Juno MacGuff: I'm just gonna go ahead an nip this thing in the bud. Cuz you know, they say pregnancy often leads to, you know... [Brief pause]
Juno MacGuff: ... infants.


Vanessa Loring: How do I look?
Bren: Like a new mom. Scared shitless.


Juno MacGuff: [Leaning up against the wall as she's in labor] OWW! OWW! f***ity OW!


Bren: Doctors are sadists who like to play God and watch lesser people scream.


Mark Loring: [After Vanessa's asks him if he found an apartment] It's not an apartment, it's a loft.
Vanessa Loring: Well, aren't you the cool guy?


Su-Chin: [Protesting in front of the abortion clinic] All babies want to get borned! All babies want to get borned!


Bren: I think that kids get bored and have intercourse.


Juno MacGuff: Hi, I'm calling to procure a hasty abortion...


Bren: When you move out I'm getting two Weimaraners!
Juno MacGuff: WHOA DREAM BIG!
Bren: Oh, go fly a kite!


Juno MacGuff: [Dog barking] Geez, Banana! Shut your freakin' gob!


Juno MacGuff: He said her house smells like soup.
Leah: Oh my god it does! I was there like four years ago for her birthday party. It's like Lipton landing!


Juno MacGuff: I could so go for like a huge cookie right now, with like, a lamb kabob simultaneously.


Gerta Rauss: So how far along are you?
Juno MacGuff: I'm a junior.


Juno MacGuff: Wow your shorts are like especially gold today.
Paulie Bleeker: My mom uses color safe bleach.
Juno MacGuff: Go Carol.


Vijay: You should grow a mustache?
Paulie Bleeker: I can't.
Vijay: Yeah, me neither.


Vijay: I'm gonna stop wearing underwear. Raise my sperm count.


Steve Rendazo: Hey, your book fell apart!
Juno MacGuff: Right?
Steve Rendazo: It must've looked at your face!


Mac MacGuff: Liberty Bell, if you put one more Baco on that potato, I'm gonna kick your little monkey butt.


Mac MacGuff: I thought you were the kind of girl who knew when to say when.
Juno MacGuff: I don't know what kind of girl I am.


Paulie Bleeker: I've wanted this for a really long time.
Juno MacGuff: I know.
Paulie Bleeker: [Exhales] Wizard.


Vanessa Loring: What's wrong? Why are you crying?
Juno MacGuff: I'm not crying, I'm just allergic to fine home furnishing.


Juno MacGuff: I named my guitar 'Roosevelt'-not Ted, Franklin. You know, the cute one, with polio.


Juno MacGuff: I need to know that it's possible that two people can stay happy together forever.

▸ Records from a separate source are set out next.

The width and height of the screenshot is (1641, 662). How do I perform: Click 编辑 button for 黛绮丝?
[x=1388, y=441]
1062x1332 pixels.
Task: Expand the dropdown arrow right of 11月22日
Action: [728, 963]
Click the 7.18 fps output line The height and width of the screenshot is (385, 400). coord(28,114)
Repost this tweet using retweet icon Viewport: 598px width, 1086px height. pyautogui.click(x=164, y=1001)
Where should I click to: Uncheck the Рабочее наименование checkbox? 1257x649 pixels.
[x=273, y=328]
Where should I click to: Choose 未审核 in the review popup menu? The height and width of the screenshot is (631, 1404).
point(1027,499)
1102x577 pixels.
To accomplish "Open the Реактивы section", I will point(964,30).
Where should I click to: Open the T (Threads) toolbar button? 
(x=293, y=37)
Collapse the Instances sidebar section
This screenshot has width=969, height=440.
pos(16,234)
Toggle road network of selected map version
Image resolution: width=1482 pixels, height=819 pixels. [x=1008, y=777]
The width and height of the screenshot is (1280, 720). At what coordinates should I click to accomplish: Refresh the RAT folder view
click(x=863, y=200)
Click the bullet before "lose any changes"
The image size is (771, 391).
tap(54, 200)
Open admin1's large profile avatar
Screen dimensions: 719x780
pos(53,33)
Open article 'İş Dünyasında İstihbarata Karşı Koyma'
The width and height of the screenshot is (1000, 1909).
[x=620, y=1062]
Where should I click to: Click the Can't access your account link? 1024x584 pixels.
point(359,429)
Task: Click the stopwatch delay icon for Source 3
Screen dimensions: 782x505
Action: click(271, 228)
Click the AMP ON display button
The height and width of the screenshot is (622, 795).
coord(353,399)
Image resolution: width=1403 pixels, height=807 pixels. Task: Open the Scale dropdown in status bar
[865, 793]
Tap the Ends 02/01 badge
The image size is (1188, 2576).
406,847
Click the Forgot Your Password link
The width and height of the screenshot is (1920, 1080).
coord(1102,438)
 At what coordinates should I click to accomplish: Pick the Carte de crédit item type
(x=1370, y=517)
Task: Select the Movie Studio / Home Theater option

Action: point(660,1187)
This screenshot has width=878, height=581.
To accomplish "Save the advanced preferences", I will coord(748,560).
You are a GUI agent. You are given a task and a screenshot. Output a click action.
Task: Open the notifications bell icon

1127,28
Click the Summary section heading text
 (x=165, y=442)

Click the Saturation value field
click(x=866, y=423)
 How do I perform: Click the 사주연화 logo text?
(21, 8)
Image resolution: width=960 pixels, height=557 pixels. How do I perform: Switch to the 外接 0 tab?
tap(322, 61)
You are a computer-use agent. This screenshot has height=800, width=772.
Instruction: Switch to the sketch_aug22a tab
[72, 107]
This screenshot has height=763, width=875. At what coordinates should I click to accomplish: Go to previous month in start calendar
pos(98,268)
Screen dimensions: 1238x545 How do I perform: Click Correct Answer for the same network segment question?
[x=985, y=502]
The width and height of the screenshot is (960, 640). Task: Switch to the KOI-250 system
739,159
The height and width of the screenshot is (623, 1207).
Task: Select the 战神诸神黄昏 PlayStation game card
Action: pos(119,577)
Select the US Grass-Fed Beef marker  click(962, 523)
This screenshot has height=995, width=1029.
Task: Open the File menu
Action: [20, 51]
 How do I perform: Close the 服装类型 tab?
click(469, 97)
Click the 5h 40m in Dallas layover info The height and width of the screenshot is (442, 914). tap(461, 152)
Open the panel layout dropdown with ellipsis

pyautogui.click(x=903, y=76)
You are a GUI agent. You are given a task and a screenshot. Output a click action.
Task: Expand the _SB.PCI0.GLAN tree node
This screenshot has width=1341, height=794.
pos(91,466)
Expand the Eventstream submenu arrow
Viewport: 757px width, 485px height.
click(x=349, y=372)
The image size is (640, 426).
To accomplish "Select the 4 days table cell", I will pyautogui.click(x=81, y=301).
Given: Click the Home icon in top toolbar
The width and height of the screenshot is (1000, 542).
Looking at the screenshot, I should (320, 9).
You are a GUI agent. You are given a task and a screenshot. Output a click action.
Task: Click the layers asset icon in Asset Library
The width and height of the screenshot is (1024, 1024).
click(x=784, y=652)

Juno MacGuff: Are you honestly and truly going to prom with Katrina Devore?
Paulie Bleeker: Uhh... hi...


Juno MacGuff: I never realize how much I like being home unless I've been somewhere really different for a while.


Mac MacGuff: You don't even remember to give Liberty Bell her breathing meds.
Juno MacGuff: God that was one time! And she did not die if you recall.


Leah: [Reading] 'Wholesome, spiritually wealthy couple have found true love with each other.' Aw... all that's missing is your bastard!
Juno MacGuff: I want a parakeet.


Juno MacGuff: Oh and you know what? I bought another Sonic Youth album and it sucked... it's just noise.


Mark Loring: Why does everyone think yellow is gender neutral? I never knew a guy with a yellow room.


Leah: But you know, boys have endured worse things for nookie.


Juno MacGuff: You're quite the sellout, Mark. I mean... what would the Melvins say?


Juno MacGuff: Uhhh, I hate it when adults use the term 'sexually active'. What does it even mean? Am I gonna like deactivate some day or is it a permanent state of being?


Juno MacGuff: Can I use the facilities? Because being pregnant makes me pee like Seabiscuit!


Leah: Yum, this pretzel tastes like a freaking DONUT!